Folha de S. Paulo


Com hotel de 10 mil quartos, Meca coloca o passado em xeque

Divulgação
Projeção em 3D de como será o hotel Abraj Kudai, que terá 70 restaurantes nas suas 12 torres
Projeção em 3D de como será o hotel Abraj Kudai, que terá 70 restaurantes nas suas 12 torres

Quando a multidão que anualmente peregrina a Meca chegar à cidade sagrada em 2017, irá se deparar com as torres do Abraj Kudai, que a essa altura será o maior hotel do mundo, com 10 mil quartos e 70 restaurantes.

Não devem faltar hóspedes –cerca de 2 milhões de pessoas fazem esse ritual anualmente, incluindo moradores da Arábia Saudita. A peregrinação à Kaaba, no centro de Meca, é um pilar do islã.

A cidade sagrada é, por sua vez, reservada a muçulmanos. Não é permitida a entrada de seguidores de outras religiões, como cristãos. Há uma espécie de pedágio para controlar a entrada –ao viajante pode ser exigido, por exemplo, recitar um trecho do Corão.

A construção do Abraj Kudai foi anunciada como um projeto de luxo, com gastos equivalentes a R$ 11 bilhões. Serão 45 andares com 12 torres, estação de ônibus, shopping e quatro helipontos. Cinco dos andares serão reservados à família real saudita.

Outro megahotel que terá endereço na cidade é o Holiday Inn Makkah Abraaj Al Tayseer, com abertura prevista para o final deste ano. Será o maior Holiday Inn do mundo, com 5.154 habitações em cinco torres.

Meca tem sido endereço de diversas construções monumentais, como a Torre do Relógio, um dos edifícios mais altos do mundo. Esse surto de edificações, porém, tem lá seus adversários –por exemplo, os historiadores.

A Torre do Relógio foi erguida em cima de uma fortaleza do século 18. Segundo o jornal "The New York Times", a onda de construções transformou a casa de Khadija, primeira mulher do profeta Maomé, em banheiros.

A lista de locais históricos destruídos ou ameaçados é extensa, em Meca, em parte por uma abordagem específica da corrente religiosa seguida ali.

IDOLATRIA PROIBIDA

O Abraj Kudai está sendo financiado pelo Ministério das Finanças saudita.
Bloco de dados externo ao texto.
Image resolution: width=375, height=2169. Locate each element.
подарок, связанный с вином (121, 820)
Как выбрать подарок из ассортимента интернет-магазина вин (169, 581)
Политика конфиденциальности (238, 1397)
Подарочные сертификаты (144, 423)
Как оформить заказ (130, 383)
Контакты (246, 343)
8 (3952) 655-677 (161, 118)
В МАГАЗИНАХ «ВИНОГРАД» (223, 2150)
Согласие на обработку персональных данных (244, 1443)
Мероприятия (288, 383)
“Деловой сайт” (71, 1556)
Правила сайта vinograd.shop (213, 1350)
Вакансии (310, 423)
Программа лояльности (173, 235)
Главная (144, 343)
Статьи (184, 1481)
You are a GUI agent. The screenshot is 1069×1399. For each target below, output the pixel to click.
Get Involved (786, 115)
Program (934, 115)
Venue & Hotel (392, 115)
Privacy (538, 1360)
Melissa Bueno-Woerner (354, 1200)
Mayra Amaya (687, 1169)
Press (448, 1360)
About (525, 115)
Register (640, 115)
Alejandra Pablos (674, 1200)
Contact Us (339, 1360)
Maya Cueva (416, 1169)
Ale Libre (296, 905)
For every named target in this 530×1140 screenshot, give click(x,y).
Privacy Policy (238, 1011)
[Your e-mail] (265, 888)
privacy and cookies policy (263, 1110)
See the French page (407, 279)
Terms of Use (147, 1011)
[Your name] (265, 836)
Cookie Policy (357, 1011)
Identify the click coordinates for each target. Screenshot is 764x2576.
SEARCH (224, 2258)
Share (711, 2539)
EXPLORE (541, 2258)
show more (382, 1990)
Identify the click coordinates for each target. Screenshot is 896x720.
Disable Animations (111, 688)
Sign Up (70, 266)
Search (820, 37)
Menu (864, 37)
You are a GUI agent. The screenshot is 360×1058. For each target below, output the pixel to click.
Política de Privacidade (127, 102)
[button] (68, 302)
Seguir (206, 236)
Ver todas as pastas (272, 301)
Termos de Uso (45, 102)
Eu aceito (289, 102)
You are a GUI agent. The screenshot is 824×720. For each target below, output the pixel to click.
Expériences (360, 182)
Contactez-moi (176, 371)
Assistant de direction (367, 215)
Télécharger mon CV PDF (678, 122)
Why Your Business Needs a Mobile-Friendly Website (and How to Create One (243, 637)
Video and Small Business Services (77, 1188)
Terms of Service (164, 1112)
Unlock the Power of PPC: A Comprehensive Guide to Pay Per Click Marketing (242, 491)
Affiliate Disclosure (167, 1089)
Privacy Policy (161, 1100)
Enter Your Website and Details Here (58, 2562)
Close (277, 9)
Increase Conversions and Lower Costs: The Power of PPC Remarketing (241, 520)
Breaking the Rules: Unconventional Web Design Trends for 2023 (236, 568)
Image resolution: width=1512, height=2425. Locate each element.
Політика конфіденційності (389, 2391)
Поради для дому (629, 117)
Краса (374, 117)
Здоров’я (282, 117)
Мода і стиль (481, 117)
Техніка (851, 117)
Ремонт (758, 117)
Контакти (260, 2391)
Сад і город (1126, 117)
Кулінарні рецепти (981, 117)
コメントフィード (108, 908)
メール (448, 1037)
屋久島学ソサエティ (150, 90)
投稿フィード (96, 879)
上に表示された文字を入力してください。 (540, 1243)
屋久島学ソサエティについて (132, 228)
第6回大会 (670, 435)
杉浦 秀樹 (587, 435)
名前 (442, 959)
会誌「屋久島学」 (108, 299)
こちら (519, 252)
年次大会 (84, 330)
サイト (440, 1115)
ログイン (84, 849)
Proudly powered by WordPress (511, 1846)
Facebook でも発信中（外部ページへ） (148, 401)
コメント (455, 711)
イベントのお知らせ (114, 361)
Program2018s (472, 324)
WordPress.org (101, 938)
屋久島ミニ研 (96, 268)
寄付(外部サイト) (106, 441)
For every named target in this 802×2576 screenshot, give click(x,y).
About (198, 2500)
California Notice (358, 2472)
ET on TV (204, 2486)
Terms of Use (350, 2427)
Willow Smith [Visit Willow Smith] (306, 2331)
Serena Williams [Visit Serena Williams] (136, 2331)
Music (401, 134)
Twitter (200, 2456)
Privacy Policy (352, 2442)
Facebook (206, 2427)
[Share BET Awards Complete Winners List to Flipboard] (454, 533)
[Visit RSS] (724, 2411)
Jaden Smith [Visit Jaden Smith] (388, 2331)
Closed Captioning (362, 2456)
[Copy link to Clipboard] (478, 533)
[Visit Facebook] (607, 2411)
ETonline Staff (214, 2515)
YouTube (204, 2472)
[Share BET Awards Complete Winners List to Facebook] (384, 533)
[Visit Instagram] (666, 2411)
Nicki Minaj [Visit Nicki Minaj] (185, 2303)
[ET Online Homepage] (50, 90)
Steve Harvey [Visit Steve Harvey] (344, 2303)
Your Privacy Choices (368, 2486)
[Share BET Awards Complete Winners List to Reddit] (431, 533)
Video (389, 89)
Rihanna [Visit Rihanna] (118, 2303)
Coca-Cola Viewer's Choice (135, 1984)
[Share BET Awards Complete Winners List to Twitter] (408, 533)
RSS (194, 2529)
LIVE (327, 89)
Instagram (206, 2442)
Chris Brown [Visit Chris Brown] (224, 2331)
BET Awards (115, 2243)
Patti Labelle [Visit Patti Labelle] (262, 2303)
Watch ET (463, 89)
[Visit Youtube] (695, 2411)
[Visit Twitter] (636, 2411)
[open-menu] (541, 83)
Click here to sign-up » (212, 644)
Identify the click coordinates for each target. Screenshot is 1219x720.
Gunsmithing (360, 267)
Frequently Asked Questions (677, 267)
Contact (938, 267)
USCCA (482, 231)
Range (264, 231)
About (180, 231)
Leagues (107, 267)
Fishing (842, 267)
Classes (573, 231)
O projeto é da firma Dar al-Handasah, com escritório em Beirute.

O islã defendido pela Arábia Saudita desautoriza a "idolatria" a sítios arqueológicos, e condena a peregrinação a pontos ligados à vida do profeta Maomé.

O britânico Samie Kayani, que lidera uma equipe de restauração na cidade sagrada, considera que a onda de construções tem uma razão mais pragmática: hospedar as levas gigantescas de peregrinos. "O interesse da monarquia é construir rapidamente a infraestrutura. A história não tem prioridade", afirma ele à Folha.

"Há debate interno sobre a arquitetura", diz Kayani. "Mas é um lugar muito difícil de entender. O fluxo de pessoas ali não tem paralelo."

Ele afirma, no entanto, que há uma mudança gradual na perspectiva da monarquia em relação à herança histórica. O projeto de conservação capitaneado por Kayani, por exemplo, é financiado pela família real e pela família Bin Laden, influente no país.

"Eu sou crítico à urbanização rápida, mas há uma função. Não podemos esperar que o processo seja igual ao da Turquia ou ao do Irã. Há uma relação diferente com a história", diz Kayani.

A necessidade de hospedar visitantes não convence, porém, Ziauddin Sardar, autor de um importante livro sobre a cidade. "A cada novo hotel, diminui a espiritualidade. Hoje, Meca é um resort de férias", ele diz à Folha.

Segundo Sardar, a monarquia saudita incentiva a vinda de mais peregrinos, em viagens de menor duração, e planeja que esse ritual seja a principal fonte de renda do reino, quando o petróleo sumir. "Meca sempre foi uma cidade de mercadores. Mas o dinheiro tomou conta."